From the Career section of the Stephan Hanke profile below, list every club named, using the names that section gives.

### Text shown
____________

Personal information
- Full name: Stephan Karl-Heinz Hanke
- Date of birth: 19 October 1972 (age 53)
- Place of birth: Mannheim, West Germany
- Height: 1.80 m (5 ft 11 in)
- Position: Midfielder

Senior career*
- Years: Team / Apps / (Gls)
- 1991–1994: Bayer Leverkusen / 1 / (0)
- 1994–2000: FC St. Pauli / 180 / (4)
- 2000–2001: Siirtspor / 30 / (5)
- 2001–2003: Jahn Regensburg / 60 / (6)
- 2003–2006: Hamburger SV II / 71 / (7)
- 2006: Rot-Weiß Erfurt / 15 / (1)
- 2006–2007: Darmstadt 98 / 26 / (1)
- 2007–2008: Altona 93 / 30 / (3)
- Total:  / 353 / (19)

= Stephan Hanke =

German footballer

Stephan Karl-Heinz Hanke (born 19 October 1972) is a German former professional footballer who played as a midfielder.

==Career==
Hanke started his senior career with Bayer 04 Leverkusen in 1991, before moving to FC St. Pauli in 1994. In 2000, he signed for Siirtspor in the Turkish Süper Lig, where he made 32 appearances and scored five goals. After that, he played for German clubs SSV Jahn Regensburg, Hamburger SV II, FC Rot-Weiß Erfurt, and Altonaer FC von 1893, before retiring in 2008.

____________

### Data extracts
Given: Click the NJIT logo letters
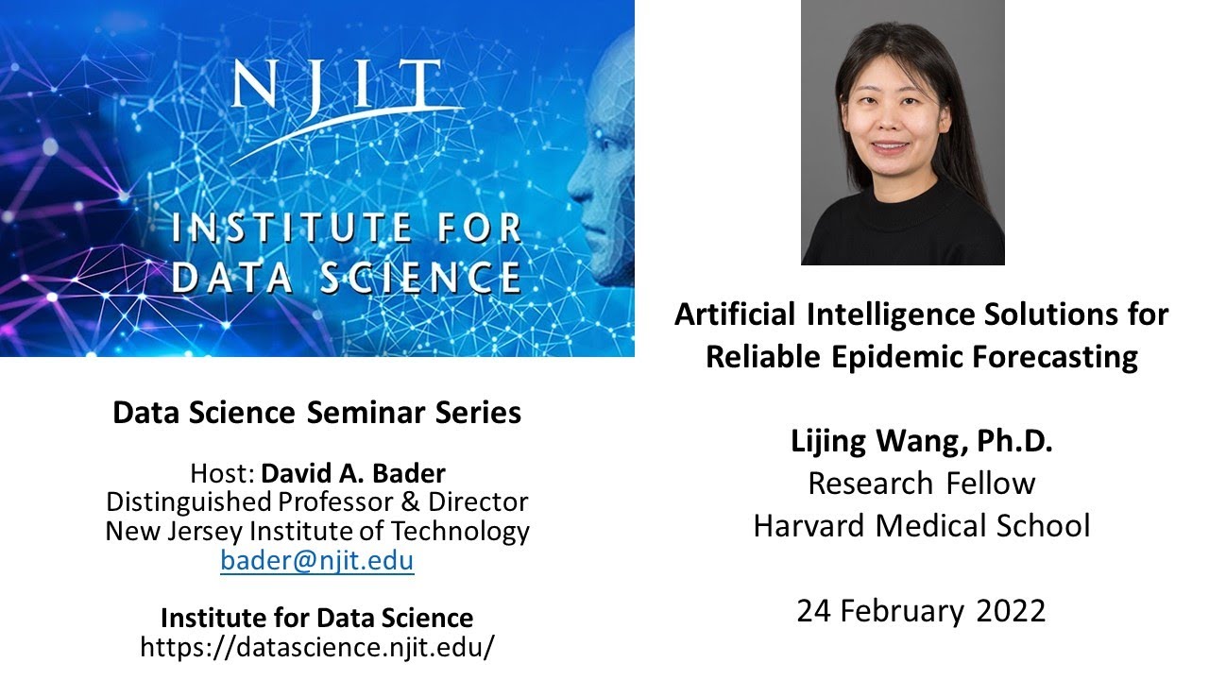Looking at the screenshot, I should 335,87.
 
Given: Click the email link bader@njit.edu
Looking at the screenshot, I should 317,561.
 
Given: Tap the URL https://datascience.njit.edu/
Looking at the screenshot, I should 317,647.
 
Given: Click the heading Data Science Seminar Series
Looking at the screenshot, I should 317,413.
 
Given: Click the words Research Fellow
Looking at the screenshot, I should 921,483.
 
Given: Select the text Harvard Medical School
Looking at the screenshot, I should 921,525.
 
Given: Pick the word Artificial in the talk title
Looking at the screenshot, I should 732,314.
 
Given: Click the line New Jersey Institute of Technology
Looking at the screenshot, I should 317,531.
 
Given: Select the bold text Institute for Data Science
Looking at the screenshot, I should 317,618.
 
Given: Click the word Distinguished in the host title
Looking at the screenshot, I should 188,501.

____________

### Response area
Bayer 04 Leverkusen, FC St. Pauli, Siirtspor, SSV Jahn Regensburg, Hamburger SV II, FC Rot-Weiß Erfurt, Altonaer FC von 1893